While an expected record crop has pushed grain prices lower, it will take time to translate to livestock, and the dollar rally throws a wildcard into the demand picture.
The strong U.S. dollar (NYBOT:DXZ14) has put the United States at a disadvantage to most of its key competitors. The U.S. economy has stabilized when compared with Europe. The Federal Reserve has moved to end its easy monetary policy. Political tensions run across several continents. Now that harvest is nearing completion the trade’s focus will shift from guessing supply to the question of moving the product. U.S. dollar pricing will play a key role in this issue for the months ahead (see “Dollar strength raises prices,” below).
With good weather we can grow a good crop. With great weather we can grow a record crop. Over the past 40 years we have broken trend yield by 10% or more five separate times. As the last instance of this feat was in 2004, we were due. Every one out of eight years we are due for record yields. While this is a record crop, we can’t say it is burdome on a nationwide basis. Because we lost acres this year, this only represents a 5% increase in production.
The question now turns to how the market will take these supplies. From 2005 to 2011 ethanol was a superstar. Blenders were struggling to secure supplies to meet the Federal mandate. That situation has changed. We are now producing above the EPA requirement with the market relying on exports to move the excess product. This means corn for ethanol is dependent on low Brazilian exports, U.S. dollar values, ethanol pricing and corn pricing. The shocker for the grain industry is that ethanol will be of almost no help in alleviating these heavy corn supplies. The fall in ethanol prices has more than offset the lower corn prices. In early September ethanol producers were seeing profits of 50¢ per gallon. Currently it is only at breakeven. This is the worst margin situation in more than a year-and-a-half.
The “big” question mark for traders here is a category of demand that we don’t have any short-term government data on: feed and residual. We have to consider that U.S. Department of Agriculture’s calculation of this category is dependent on both livestock numbers as well as quantity fed per animal. Despite another expected year-over-year decline in beef production that will be offset by the gains made in chicken and pork. The USDA’s current assumption of a 1% increase in numbers is adequate. In the previous five years where yield exceeded trend by over 10%, we saw an average quantity fed increase of 5.0%. The USDA’s current estimate of a 5.6% corn per animal unit gain is very reasonable.

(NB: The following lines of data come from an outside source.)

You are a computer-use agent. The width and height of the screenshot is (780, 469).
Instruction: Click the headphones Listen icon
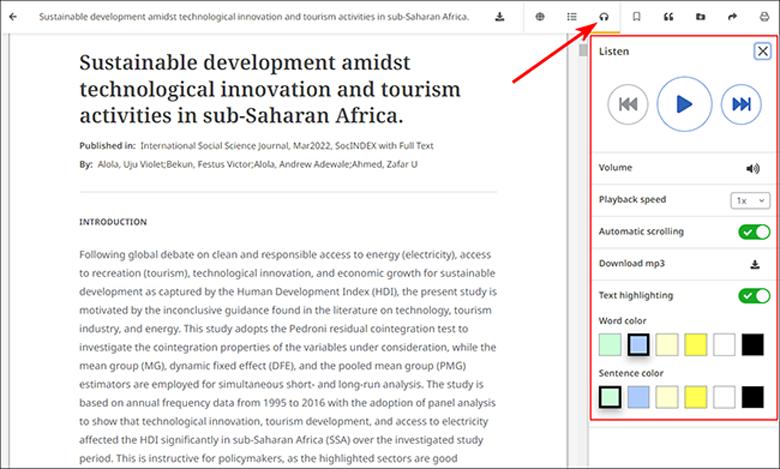pyautogui.click(x=604, y=17)
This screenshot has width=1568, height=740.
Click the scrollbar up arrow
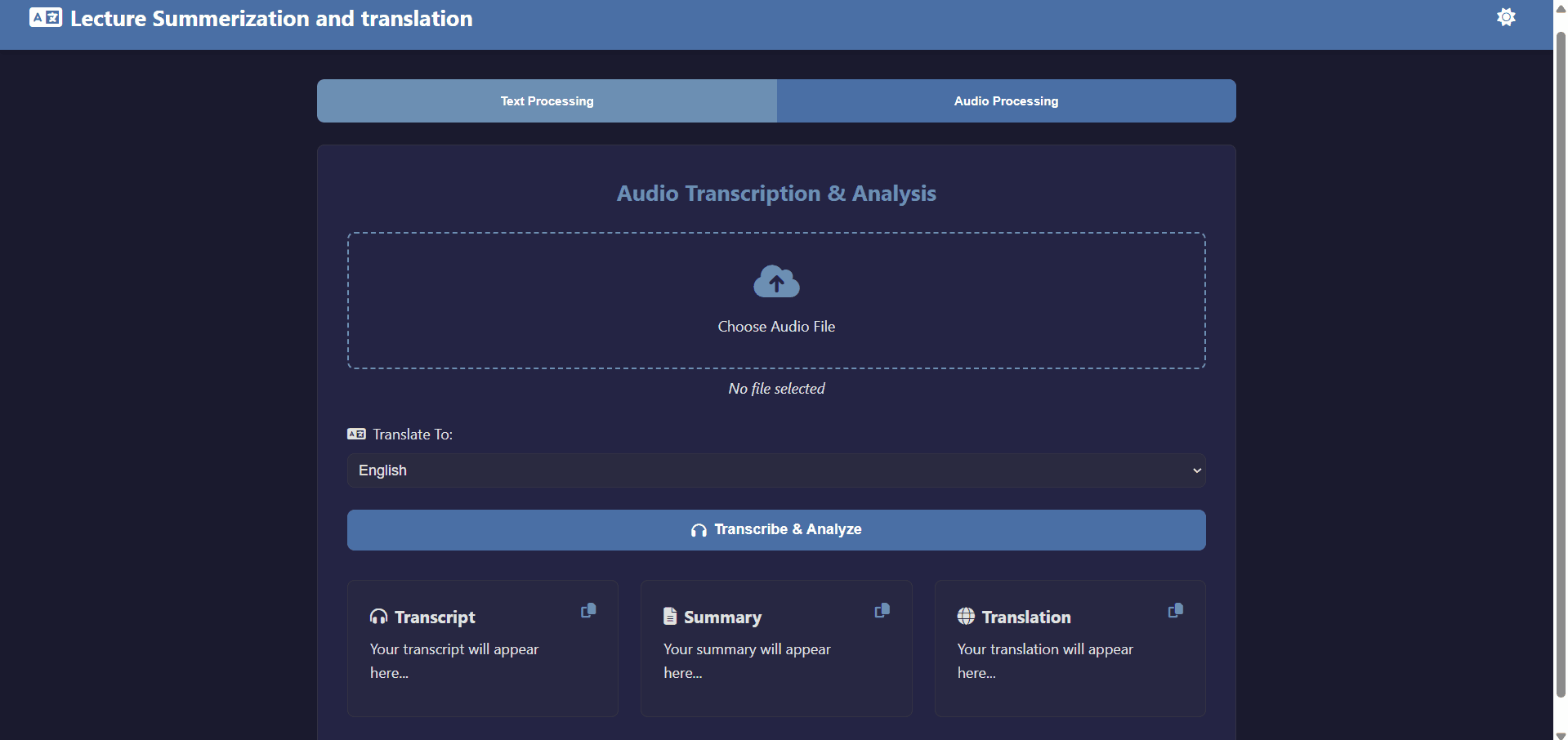(1560, 8)
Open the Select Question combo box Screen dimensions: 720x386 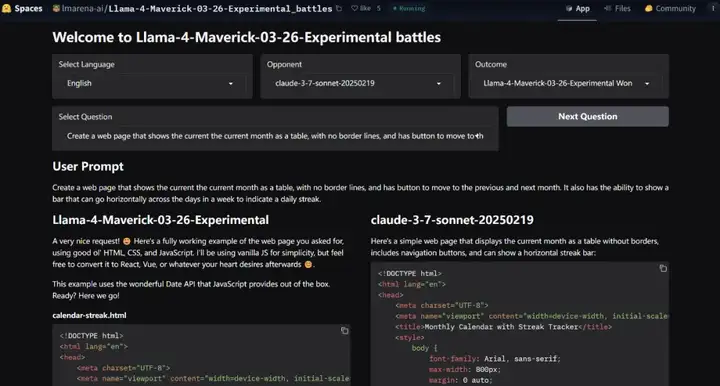pos(275,136)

We have a mixed stance on exports right now. This new crop year started without the interest from China. China’s ban on U.S. corn and distillers grains is a problem for us. That is a missing category of demand that would have taken almost 200 million bushels this year. On the one hand China has a burdensome supply domestically. Even with a large supply, after the government reserve program is considered, it is just not large enough. Their interior pricing at this time is $11 per bushel. As it stands now without China’s participation, and with a strong U.S. dollar, and with many world feed buyers waiting for lower prices, export sales of corn are running 1% behind last year and 2% behind the five-year average for this date. This is despite a record crop (see “Missed opportunity,” below). Any changes in three factors could add support to this market.
Traders should monitor the charts for a fall low in October or November. Our downside target for this move has been filled. After the low is confirmed we cannot argue with an eventual moderate rebound in the March to $3.80. Other trades to consider over the winter would be new crop/old spreads playing on the idea that 2015 production may be smaller.